Mart Crowley tarafından yazılan ve ilk kez 1968 yılında Broadway dışında daha küçük bir tiyatroda sahnelenen The Boys in the Band, 50 yıl sonra bu kez Broadway’e yükselen uyarlamasıyla Tony ödülü kazanıp adından söz ettirmişti. Ünlü tiyatro oyununun 1970 yılında çekilmiş ve günümüzdeki izleri giderek azalan bir de sinema filmi mevcutmuş. Şimdi de o filmin gösteriminin 50. yılında, aynı tiyatro oyununun ikinci sinema uyarlaması karşımızda…
1968 yılında New York’tayız. Muhafazakar sayılabilecek bir eşcinsel olan Michael (Jim Parsons), yakın bir arkadaşının doğum günü için 7 yakın eşcinsel arkadaşın bir araya geleceği bir parti organize eder. Partinin iki de sürpriz konuğu olacaktır. Bunlardan biri olan Alan (Brian Hutchison) heteroseksüel ve homofobik bir adamdır. Aynı zamanda Michael’ın okul yıllarından arkadaşıdır. Alan, hiç alışık olmadığı bir ortamda pek çok şeyi sorgularken arkadaş grubu da geçmişteki defterleri açarak kendileriyle yüzleşeceklerdir…

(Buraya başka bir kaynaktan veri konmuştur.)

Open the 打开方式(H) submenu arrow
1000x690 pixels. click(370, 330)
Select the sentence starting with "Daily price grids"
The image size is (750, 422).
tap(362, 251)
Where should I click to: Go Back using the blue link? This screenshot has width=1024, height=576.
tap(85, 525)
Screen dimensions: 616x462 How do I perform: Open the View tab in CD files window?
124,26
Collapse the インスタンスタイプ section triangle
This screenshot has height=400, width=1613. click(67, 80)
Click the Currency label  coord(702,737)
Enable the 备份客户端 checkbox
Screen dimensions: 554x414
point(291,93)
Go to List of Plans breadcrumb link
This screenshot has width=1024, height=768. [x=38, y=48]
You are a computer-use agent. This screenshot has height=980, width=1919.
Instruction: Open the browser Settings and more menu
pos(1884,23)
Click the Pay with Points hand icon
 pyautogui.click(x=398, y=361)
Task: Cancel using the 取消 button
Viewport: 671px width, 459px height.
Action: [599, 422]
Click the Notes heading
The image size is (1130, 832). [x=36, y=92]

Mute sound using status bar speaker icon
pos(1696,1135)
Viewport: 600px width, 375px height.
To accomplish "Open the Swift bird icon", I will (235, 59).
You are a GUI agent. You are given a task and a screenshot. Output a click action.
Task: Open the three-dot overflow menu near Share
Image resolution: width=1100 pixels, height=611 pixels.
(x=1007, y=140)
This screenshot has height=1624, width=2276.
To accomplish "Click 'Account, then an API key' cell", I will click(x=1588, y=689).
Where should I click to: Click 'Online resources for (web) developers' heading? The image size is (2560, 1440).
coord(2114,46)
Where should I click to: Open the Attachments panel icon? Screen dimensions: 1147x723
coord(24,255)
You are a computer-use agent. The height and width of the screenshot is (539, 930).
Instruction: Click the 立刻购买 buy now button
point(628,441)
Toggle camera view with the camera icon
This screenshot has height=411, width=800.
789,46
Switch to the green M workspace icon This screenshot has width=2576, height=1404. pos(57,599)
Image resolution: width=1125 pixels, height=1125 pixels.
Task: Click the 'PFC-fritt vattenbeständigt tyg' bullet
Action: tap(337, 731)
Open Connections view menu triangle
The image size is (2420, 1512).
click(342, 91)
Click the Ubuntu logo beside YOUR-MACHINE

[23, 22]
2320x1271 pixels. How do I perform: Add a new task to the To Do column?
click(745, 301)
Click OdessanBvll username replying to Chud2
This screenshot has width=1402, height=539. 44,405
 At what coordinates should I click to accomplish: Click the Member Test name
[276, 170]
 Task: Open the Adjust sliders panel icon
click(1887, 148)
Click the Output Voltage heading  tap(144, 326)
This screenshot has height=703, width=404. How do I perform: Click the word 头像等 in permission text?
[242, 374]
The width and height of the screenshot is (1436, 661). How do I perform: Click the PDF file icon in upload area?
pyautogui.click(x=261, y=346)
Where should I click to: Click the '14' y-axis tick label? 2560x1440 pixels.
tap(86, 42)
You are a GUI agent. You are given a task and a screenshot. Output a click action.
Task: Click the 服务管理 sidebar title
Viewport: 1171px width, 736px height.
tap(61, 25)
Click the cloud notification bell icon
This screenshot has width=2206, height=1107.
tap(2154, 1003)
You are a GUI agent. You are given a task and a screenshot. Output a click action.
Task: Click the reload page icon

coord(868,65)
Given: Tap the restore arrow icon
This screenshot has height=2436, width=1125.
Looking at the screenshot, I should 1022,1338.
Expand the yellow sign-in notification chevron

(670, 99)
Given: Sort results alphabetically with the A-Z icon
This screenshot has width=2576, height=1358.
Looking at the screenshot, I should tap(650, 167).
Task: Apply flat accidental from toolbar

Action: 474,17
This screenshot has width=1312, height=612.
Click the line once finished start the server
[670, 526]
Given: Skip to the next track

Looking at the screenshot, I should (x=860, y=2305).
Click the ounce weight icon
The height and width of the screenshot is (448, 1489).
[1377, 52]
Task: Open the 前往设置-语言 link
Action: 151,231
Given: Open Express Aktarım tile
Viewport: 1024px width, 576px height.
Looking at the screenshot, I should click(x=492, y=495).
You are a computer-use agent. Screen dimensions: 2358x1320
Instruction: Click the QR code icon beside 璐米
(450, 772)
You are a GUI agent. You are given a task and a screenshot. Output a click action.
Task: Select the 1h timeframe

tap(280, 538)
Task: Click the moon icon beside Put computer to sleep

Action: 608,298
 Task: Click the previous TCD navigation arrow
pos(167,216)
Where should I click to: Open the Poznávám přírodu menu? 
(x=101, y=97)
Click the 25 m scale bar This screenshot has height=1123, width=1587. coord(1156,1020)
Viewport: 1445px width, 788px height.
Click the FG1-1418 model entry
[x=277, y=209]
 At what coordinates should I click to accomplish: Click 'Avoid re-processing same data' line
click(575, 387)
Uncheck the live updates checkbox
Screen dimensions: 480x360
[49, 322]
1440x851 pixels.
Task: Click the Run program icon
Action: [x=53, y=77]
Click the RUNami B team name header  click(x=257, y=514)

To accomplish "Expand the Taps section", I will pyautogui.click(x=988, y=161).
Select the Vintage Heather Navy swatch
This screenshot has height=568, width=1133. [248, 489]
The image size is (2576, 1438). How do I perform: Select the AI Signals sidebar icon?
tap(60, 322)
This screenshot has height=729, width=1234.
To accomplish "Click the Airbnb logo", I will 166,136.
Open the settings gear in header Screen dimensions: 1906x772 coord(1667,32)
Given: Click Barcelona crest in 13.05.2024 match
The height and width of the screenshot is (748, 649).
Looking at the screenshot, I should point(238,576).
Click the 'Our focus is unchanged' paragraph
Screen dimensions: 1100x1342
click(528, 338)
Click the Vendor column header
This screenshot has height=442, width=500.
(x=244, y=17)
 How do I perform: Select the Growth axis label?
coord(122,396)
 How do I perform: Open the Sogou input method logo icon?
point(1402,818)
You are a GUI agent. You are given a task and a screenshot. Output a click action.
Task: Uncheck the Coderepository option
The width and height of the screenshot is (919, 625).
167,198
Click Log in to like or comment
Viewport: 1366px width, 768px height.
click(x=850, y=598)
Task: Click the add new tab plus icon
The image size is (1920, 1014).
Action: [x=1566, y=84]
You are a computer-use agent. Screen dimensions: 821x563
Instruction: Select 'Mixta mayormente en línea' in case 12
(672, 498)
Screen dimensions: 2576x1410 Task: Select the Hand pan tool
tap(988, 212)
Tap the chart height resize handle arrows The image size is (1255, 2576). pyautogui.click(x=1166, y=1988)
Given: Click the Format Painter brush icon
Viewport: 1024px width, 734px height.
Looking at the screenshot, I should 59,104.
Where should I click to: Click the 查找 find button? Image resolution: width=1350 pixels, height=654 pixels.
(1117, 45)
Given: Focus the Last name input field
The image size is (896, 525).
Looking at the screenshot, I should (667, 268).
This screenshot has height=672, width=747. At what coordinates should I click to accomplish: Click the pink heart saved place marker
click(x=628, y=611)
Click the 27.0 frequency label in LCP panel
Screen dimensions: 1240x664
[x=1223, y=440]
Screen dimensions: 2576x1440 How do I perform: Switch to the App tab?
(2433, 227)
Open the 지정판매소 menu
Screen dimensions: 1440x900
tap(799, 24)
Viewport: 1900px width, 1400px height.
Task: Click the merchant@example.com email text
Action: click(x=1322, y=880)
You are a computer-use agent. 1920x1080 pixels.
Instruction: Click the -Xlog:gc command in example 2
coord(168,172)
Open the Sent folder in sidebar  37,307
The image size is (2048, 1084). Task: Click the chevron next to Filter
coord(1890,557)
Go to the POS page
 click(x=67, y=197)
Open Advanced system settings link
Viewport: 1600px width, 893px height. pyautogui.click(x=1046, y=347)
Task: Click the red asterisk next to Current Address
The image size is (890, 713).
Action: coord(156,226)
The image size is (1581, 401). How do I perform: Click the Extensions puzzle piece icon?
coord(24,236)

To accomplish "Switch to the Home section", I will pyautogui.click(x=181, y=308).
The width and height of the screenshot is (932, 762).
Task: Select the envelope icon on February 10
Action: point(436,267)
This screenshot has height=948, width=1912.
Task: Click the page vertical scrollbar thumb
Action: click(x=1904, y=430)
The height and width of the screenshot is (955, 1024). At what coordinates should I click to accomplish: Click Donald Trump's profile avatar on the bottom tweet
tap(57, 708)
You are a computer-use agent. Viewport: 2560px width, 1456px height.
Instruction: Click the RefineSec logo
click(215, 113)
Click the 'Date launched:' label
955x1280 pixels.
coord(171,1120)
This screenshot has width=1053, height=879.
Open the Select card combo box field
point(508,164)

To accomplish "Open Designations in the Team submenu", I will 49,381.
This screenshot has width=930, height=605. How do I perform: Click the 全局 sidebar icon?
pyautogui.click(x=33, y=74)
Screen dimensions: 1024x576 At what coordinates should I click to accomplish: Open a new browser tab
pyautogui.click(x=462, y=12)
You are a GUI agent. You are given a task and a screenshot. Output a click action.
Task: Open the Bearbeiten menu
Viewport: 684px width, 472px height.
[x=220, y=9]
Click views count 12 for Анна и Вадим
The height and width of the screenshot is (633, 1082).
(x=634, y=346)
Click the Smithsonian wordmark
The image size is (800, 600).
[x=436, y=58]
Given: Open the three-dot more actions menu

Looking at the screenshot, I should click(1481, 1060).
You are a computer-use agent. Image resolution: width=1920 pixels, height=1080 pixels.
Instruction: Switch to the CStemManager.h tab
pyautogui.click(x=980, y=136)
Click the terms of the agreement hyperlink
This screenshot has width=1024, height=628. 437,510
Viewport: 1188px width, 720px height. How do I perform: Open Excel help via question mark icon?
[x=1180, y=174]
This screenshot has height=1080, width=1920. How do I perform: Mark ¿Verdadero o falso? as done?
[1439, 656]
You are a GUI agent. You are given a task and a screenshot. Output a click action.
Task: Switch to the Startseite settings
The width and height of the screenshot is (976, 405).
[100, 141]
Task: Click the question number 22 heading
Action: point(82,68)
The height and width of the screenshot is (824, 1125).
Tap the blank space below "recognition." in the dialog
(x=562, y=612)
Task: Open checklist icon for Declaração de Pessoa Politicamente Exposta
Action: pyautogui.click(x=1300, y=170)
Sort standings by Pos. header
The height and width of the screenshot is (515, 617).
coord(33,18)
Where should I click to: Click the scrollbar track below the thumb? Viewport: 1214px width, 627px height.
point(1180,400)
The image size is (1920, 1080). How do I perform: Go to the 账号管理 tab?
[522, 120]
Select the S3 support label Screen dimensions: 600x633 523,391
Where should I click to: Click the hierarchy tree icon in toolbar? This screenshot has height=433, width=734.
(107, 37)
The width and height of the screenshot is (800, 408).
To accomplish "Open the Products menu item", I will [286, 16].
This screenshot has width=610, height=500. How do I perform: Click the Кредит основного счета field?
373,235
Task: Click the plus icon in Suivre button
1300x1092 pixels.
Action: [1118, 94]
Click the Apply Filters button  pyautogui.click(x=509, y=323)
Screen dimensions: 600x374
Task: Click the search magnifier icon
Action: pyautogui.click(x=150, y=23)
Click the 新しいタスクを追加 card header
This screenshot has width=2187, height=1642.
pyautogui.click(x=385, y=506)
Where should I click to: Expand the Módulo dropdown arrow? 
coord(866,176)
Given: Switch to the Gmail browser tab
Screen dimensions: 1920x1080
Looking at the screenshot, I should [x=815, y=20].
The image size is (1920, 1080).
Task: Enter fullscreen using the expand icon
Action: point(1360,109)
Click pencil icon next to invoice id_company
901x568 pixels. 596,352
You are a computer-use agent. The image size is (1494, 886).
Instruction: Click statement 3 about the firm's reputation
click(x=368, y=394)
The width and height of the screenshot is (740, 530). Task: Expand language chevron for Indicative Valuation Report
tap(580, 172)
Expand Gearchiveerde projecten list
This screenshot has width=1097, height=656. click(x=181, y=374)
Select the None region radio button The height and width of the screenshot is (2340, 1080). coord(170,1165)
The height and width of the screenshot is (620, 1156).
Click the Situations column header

Eşcinsellerin günümüzde bile pek çok ülkede, pek çok konuda dezavantajlı oldukları bir gerçek. 1960’lı yıllarda ise Amerika’da bile eşcinseller büyük çoğunlukta kimliklerini saklamak durumunda kalıyorlarmış. The Boys in the Band’de de eşcinsellerin o dönemde yaşadıklarına, kendilerinin bile kimliklerini kabul edememelerine bir bakış imkanı sunulmuş. Fakat filmin çok iddialı söylemleri olduğunu söylemek zor. Film, meseleye dramatik yönlerinden yaklaşıp ajitasyon yapmaktan ziyade daha yumuşak bir anlatım tarzıyla yaklaşıp içerisinde çok hafif komedi esintileri de sunmayı tercih etmiş…
Neredeyse tamamı tek mekanda geçen filmde tiyatral hava buram buram hissediliyor. Mekan tercihinin geniş bir evden yana kullanılması ise izleyicinin ekran başında daralmasının önüne geçiyor. Filmin replik kalitesi de bir diğer artıları arasında… Filmin temel eksileri ise karakter bolluğu arasında çoğu karakterin vasıfsız kalıyor oluşu ve filmin büyük çoğunluğunun hakkında çok az şey bildiğimiz karakterlerin geçmişleri üzerinden ilerlemesi. Bunun yerine 1-2 karakter üzerine daha çok yoğunlaşılsa ve onların derinlikleri daha arttırılsa ortaya daha etkileyici ve daha sürükleyici bir film çıkabilirmiş. Bu haliyle film yer yer ilgi çekici olsa da bir bütün olarak ne yazık ki seyir zevki açısından tatmin edici olmaktan uzak bir görüntü çiziyor…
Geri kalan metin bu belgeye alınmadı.